Я решаю начать говорить о своих происшествиях:
– Я ушла из дома, поругалась с матерью, забрала вещи и…
– Я так и понял по твоему голосу. Я же всё чувствую, помнишь? – Смотрит на меня и светлеет лицом. Я широко улыбаюсь, озаряясь исходящим от него светом. – Она продолжает отпираться?
– Джексон, она перешла всевозможные границы, считает всех в округе предателями, поругалась с мужчиной, Марком, я рассказывала тебе про него… Все это время я тешила себя пустыми иллюзиями, считая, что она свыкнется со временем с тем, что мы вместе.
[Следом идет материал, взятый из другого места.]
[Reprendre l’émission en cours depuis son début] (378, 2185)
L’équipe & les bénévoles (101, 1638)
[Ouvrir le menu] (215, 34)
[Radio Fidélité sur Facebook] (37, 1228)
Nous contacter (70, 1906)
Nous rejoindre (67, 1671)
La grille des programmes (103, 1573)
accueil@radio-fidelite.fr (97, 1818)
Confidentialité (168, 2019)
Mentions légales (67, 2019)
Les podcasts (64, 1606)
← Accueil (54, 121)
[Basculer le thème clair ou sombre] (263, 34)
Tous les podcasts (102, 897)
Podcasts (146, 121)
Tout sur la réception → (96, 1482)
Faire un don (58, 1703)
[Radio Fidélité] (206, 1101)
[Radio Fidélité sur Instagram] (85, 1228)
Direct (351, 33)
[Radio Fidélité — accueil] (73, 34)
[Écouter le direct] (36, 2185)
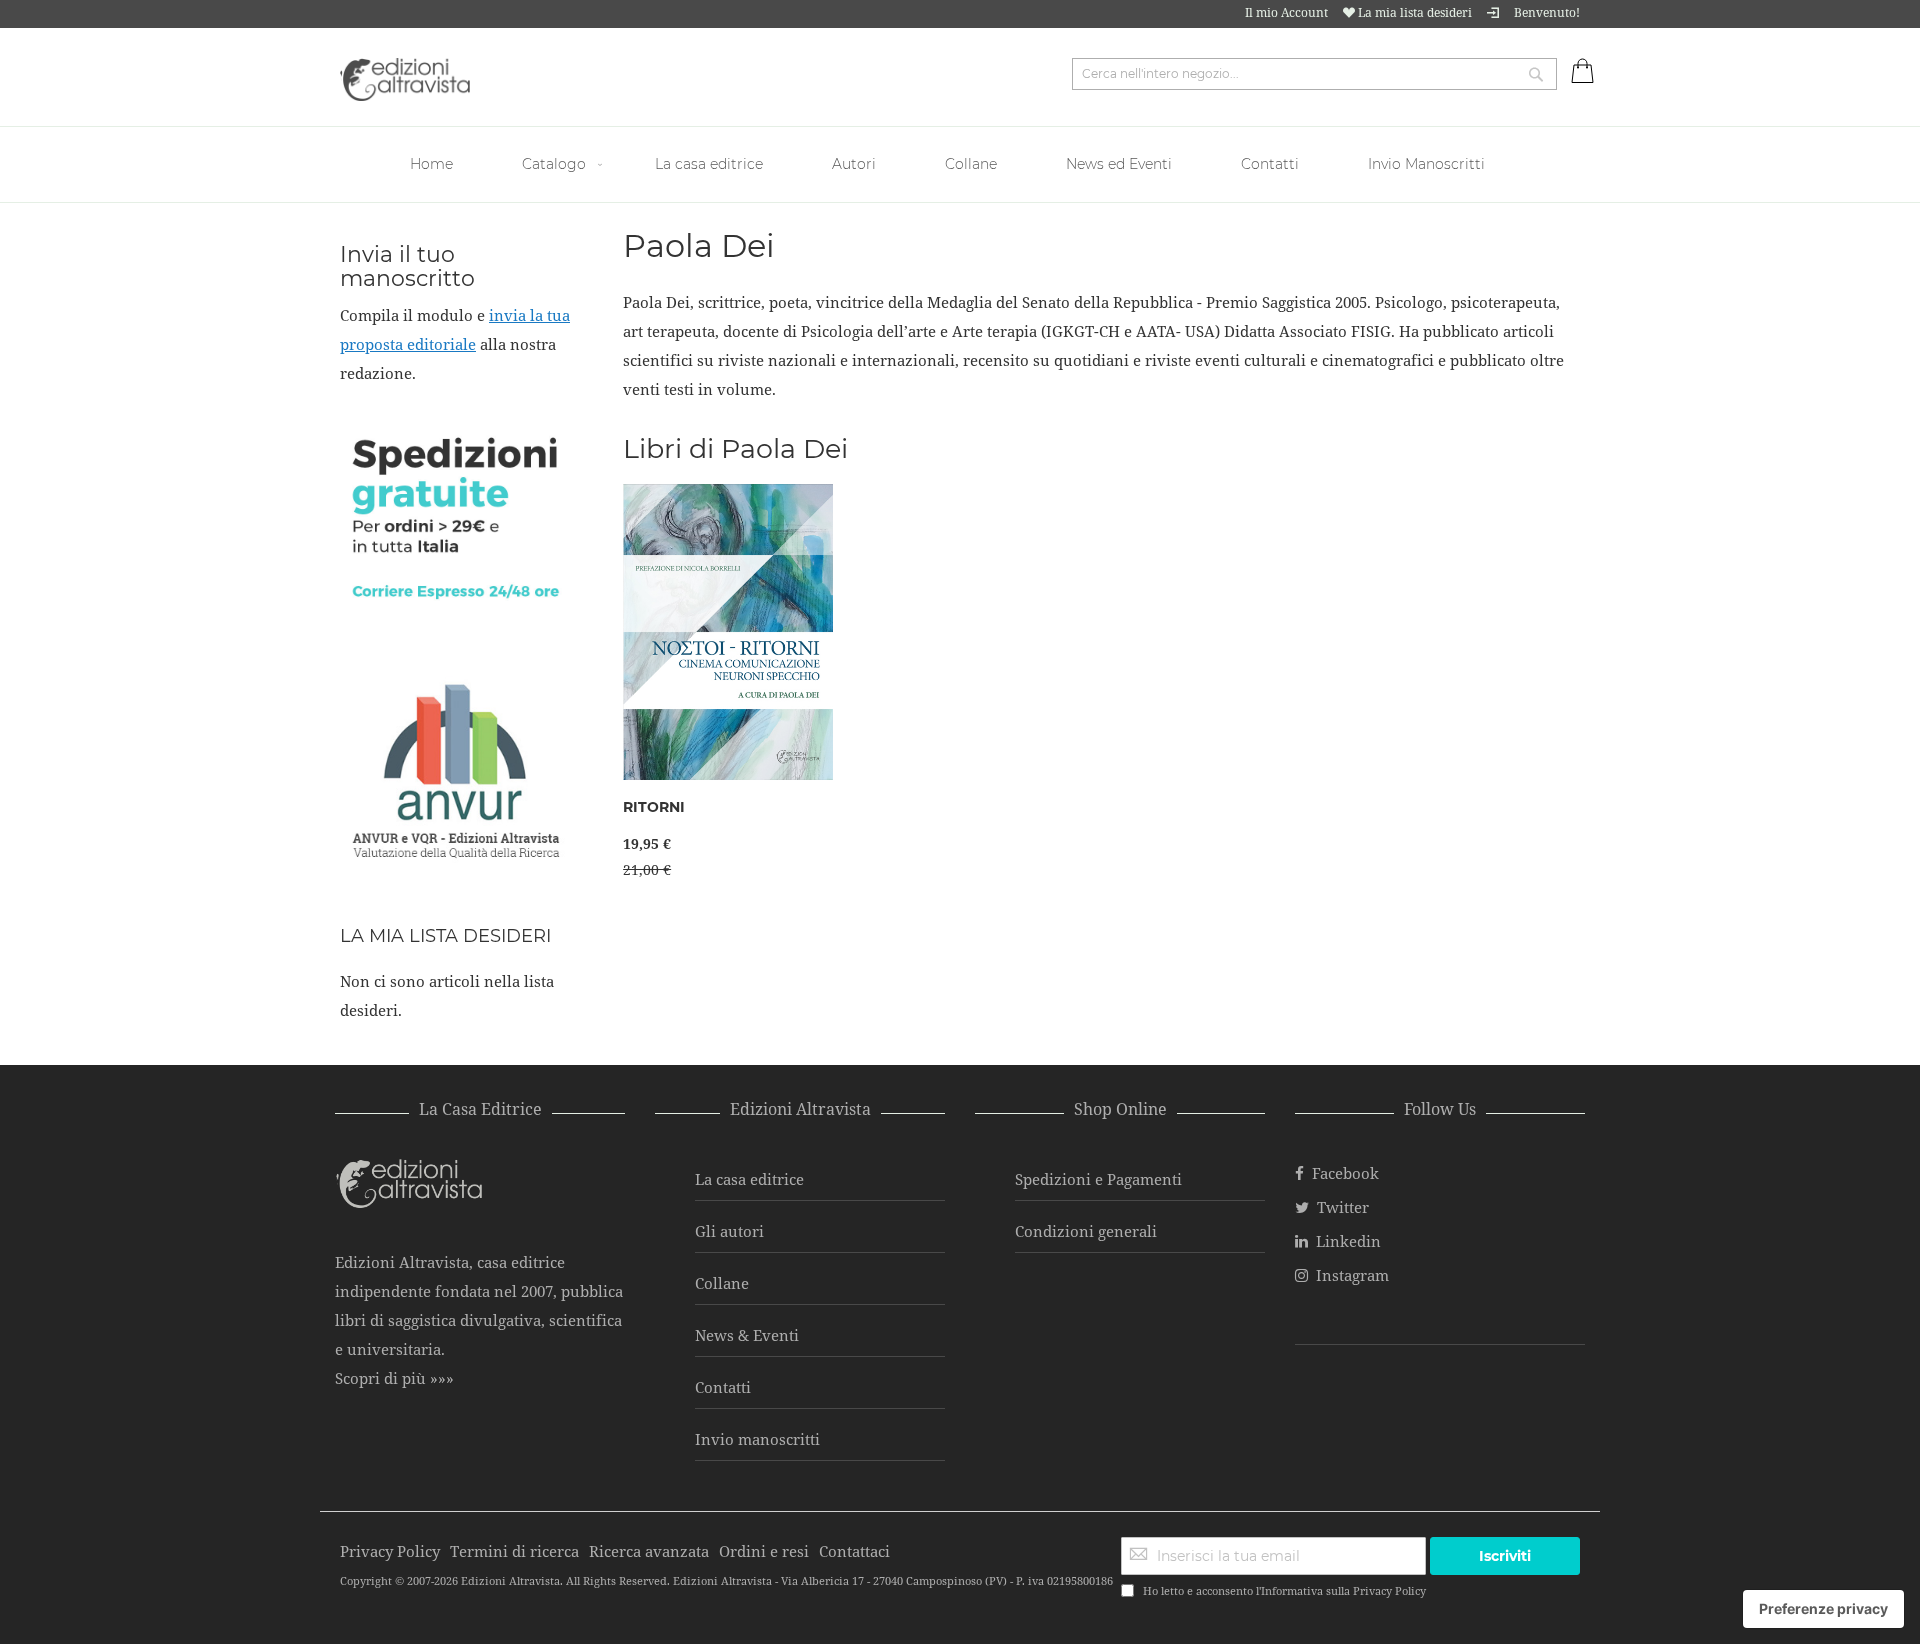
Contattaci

Мама все еще носит в сердце всепожирающую злобу и твердую ненависть к твоей семье.
– Она угрожала?
Я киваю, перебирая ее слова вслух:
– «Если ты уйдешь сейчас, то я сделаю все, чтобы разлучить тебя и эту тварь, которая прилипла к тебе. С завтрашнего дня буду искать способы связаться с семьей Гонсалесов, сообщу родителям его наивной девушки, чтобы отвели ее от такого изменщика…»
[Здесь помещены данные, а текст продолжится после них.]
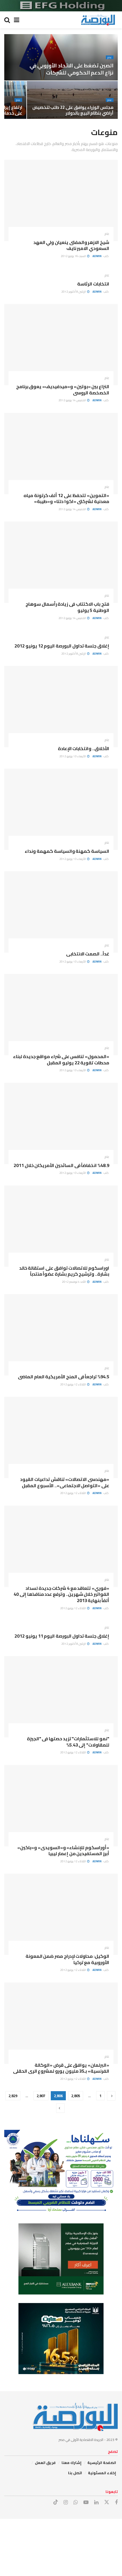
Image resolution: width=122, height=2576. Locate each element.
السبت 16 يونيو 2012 (74, 256)
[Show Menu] (16, 19)
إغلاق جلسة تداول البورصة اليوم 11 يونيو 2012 (61, 1636)
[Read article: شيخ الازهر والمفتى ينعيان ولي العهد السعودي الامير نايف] (61, 200)
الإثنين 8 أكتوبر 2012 (74, 291)
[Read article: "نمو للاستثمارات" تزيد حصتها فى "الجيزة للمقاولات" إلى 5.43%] (61, 1696)
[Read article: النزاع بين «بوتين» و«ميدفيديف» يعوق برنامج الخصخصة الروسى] (61, 344)
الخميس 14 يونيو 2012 (72, 400)
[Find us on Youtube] (86, 2502)
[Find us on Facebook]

Джексон уставляется на меня, стиснув зубы, поигрывая желваками.
– К чертовой матери бы их всех послать! – огрызается он и небрежно добавляет: – Против нас весь мир! – стукает по рулевому колесу. – В ней воспалилась страстная жажда причинять страдания другим. Ярость не дает ни минуты покоя. Она пылает изощренной жестокостью по отношению к нам.
С опущенной головой поглядываю на свои сплетенные руки.
– Да, но… – уныло бормочу я. – Джексон, если моя мама против нас, это еще не означает, что против нас весь мир.
Он объят страхом, что родители Беллы узнают раньше о нас, чем сама Белла? А что, если в этом и выход? Если он не сможет признаться, так пусть моя мама сделает это за него.
– Я в замешательстве, как огородить тебя ото всего… – с горечью признается он, снизив тон голоса, но я вижу, что его рассудок переваривает другие мысли.
– Джексон, проблемы образуются потому, что мы не идем на искупление, мы признаем ошибки, только говоря о них друг с другом, но пока ни Белла, ни Даниэль не знают всей правды. И поэтому, сделав один шаг вперед, к любви, мы одновременно делаем два шага назад.
– И что ты предлагаешь? – незлобно сетует он. – В один прием отрезать им мысль, что мы любим и рождены друг для друга?
Я пожимаю плечами, вздыхая:
– Я не знаю, как лучше, Джексон, но я устала от того, что мы живем на краю лжи. Пусть даже так, – указываю рукой. – Может, хоть камень с души опустим.